Problems and tasks
(a) Name the four categories into which the text on NSM's ICT security principles distributes its security principles.
(b) Carry the text on NSM's ICT security principles forward, starting after its final sentence.

Document text
NCM ICT Security Principles is a framework for ICT security published and maintained by the Norwegian National Security Authority (NSM). The security principles advise businesses and organisations on how to protect their information systems from unauthorized access, damage or misuse.
The principles focus on technological and organisational measures. Measures concerning physical security and the human perspective are generally not covered. The measures apply to both unintentional and intentional acts, although the main focus is on intentional acts.
In this framework there are 21 security principles with a total of 118 security measures, distributed across four categories: i) identify, ii) protect and maintain, iii) detect and iv) respond and recover.
Below you'll find all of the requirements of this framework. In Cyberday, we map all requirement to global tasks, making multi-compliance management easy. Do it once, and see the progress across all frameworks!
Reduce the risk of targeted manipulation of ICT products in the supply chain. a) Organisations should assess the risk of being exposed to such targeted attacks. b) Ask national resellers/importers to practise discretion and not divulge too much customer information, e.g. names of customers, how the product is used, where the product is being used. c) Protect the integrity of physical products (in consultation with national resellers/importers) at the earliest possible stage in the supplier chain. Products should be checked at every national stage of the chain (including by the customer before deployment) for broken seals and stored so that only a limited number of personnel have physical access. d) Software products should only be downloaded from the provider’s official website (only via https). The organisation should keep all installation software in file folders that only those responsible for software installation have write access to. e) When performing maintenance on ICT products, physical provider access should be regulated and monitored.
Use a secure software development method in order to reduce vulnerabilities in the software. This includes: a) Adequate planning, including the organisation’s needs, legal conditions, ICT security considerations and the need to train personnel. b) Analysis of user needs, including ICT security requirements. c) Design of the software according to requirements. d) Development of the software, including secure coding and testing (see 2.1.6 and 2.1.7). e) Deployment of the software. f) Secure management of the software, including i) planning for performing and distributing security updates, and ii) planning support for newer and more recent security functionality.
Use separate environments for development, test and production so that operational business processes are not affected by errors in development and testing. Also consider zone segmentation as described in measure 2.2.3. Use sensitive production data only in secure development and testing environments.
Implement adequate testing throughout the development process. This will allow one to correct any errors, vulnerabilities and omissions before deployment. a) The measure includes testing to verify that the security functions of the various affected ICT products are interacting seamlessly, cf. principle 2.2 – Establish a secure ICT architecture, as well as unit testing, integration testing, system testing, acceptance testing, pilot testing, Perform penetration tests (principle 3.4) and stress testing. b) Check that only permitted actions are allowed and perform spot checks to ensure that other actions are denied.
Maintain the software code developed/used by the organisation. a) Sustain a development process which includes methodical security assessments of the code. b) Be especially aware of code with particular security significance e.g. code for i) access control, ii) traffic encryption, iii) logging, iv) parsing user input, v) buffer overflow etc. c) When using open-source code and commercial tool kits, the organisation should regularly check for new versions (ideally automatically). d) Security checks of the organisation’s own code should also be automated where appropriate when using DevOps/DevSecOps. Particularly security-relevant code (cf. previous item) should be quality-assured.

Data excerpts
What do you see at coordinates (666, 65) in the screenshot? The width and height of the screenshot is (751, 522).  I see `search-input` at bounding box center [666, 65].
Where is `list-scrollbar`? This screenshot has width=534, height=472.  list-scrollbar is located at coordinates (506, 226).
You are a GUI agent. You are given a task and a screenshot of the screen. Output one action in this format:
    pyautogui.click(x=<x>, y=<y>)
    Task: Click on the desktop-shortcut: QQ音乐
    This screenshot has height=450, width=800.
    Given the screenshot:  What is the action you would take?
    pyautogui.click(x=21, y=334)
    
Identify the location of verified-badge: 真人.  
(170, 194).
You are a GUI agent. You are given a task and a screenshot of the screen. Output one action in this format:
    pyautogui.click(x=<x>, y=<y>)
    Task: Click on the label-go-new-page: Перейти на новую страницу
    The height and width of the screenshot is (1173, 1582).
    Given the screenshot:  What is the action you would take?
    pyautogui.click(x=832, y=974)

...

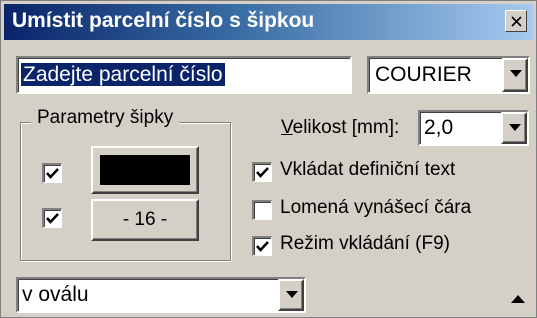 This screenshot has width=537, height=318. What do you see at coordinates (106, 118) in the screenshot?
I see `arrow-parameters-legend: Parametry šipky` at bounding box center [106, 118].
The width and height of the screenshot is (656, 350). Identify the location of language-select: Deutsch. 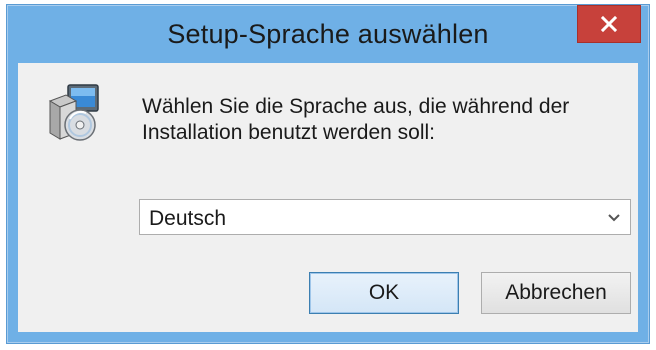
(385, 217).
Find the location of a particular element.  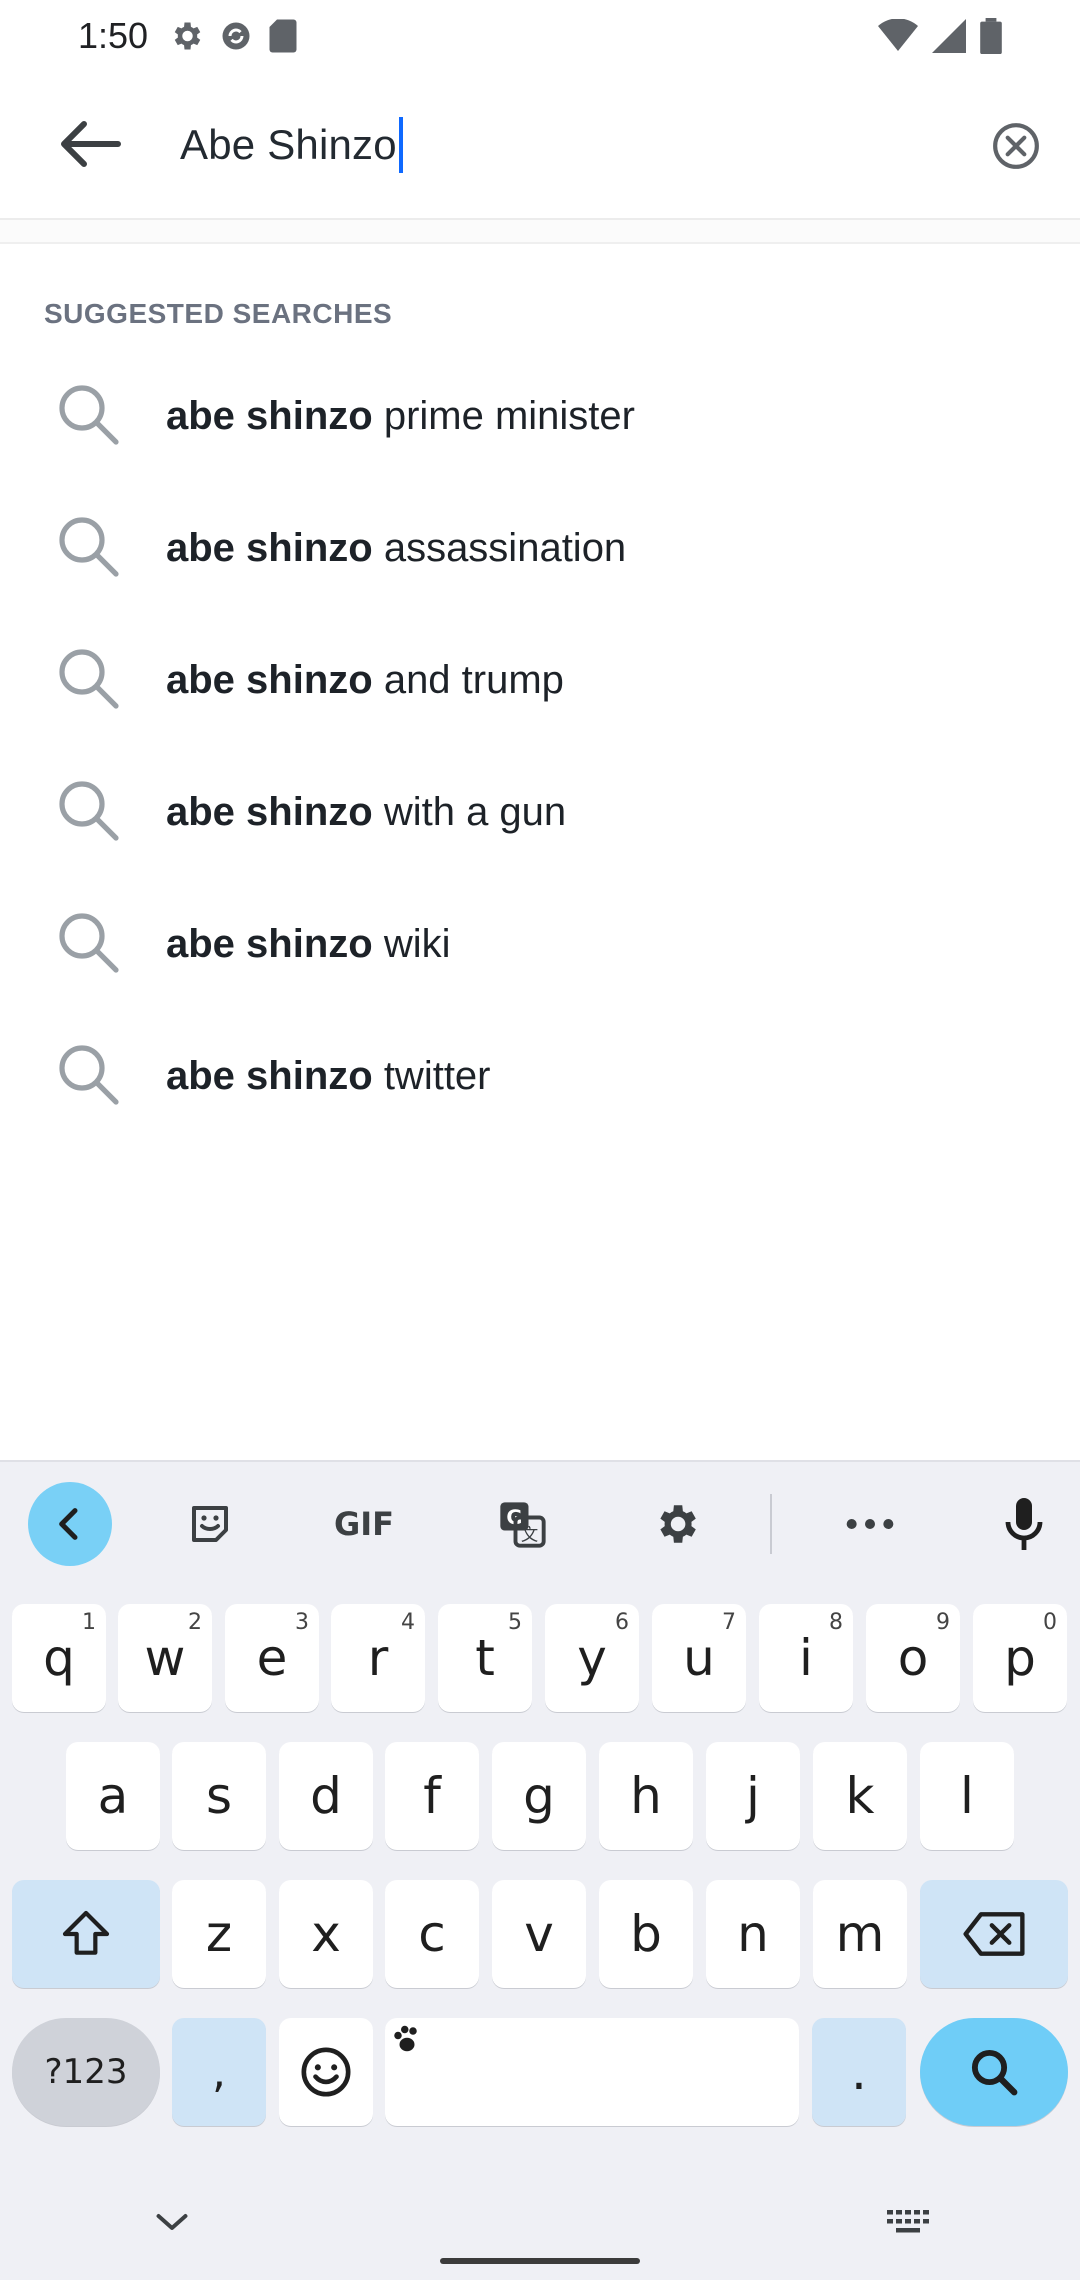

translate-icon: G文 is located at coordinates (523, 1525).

Solved problems
(a)
1. Identify
2. Protect and maintain
3. Detect
4. Respond and recover

(b)
Maintain security responsibility during outsourcing. This includes a) staying in control of the entire life cycle of the service(s) being outsourced, b) procurement expertise (e.g. management, administrative and IT architecture expertise) for the duration of the outsourcing, c) conducting adequate risk assessments which includes ICT throughout the entire life cycle, d) a requirement document for every stage of the outsourcing e) contracts on the outsourcing of ICT services, and amendments to such contracts, in accordance with the organisation’s authority hierarchy. See also chapter – Outsourcing and cloud services and it must be stressed that the organisation’s security obligations do not end when one outsources. The organisation remains responsible regardless of who is performing the tasks.
Review the service provider’s security when outsourcing. As a minimum, one should review if the provider: a) has a management system in place for information security along with any certifications in accordance with international standards, e.g. ISO/IEC 27001. b) provides details of the security architecture used to deliver the service.c) has development plans for future security functions for the service in response to technological advances and changes with threats over time. d) maintains a list of who is granted access to the organisation’s information, where and how it will be processed and stored, and the extent of mechanisms to segregate it from other customers. e) has security functions that meet the organisation’s needs. f) carries out security monitoring in order to detect security incidents that could impact the organisation. g) has procedures in place for managing incidents and for non-conformance and security reporting. h) has established incident management plans which works with the organisation’s own plans. i) has procedures for approving subcontractors and their use of subcontractors. j) has specified which activities should be performed when terminating the contract, including returning/moving/deleting the organisation’s information.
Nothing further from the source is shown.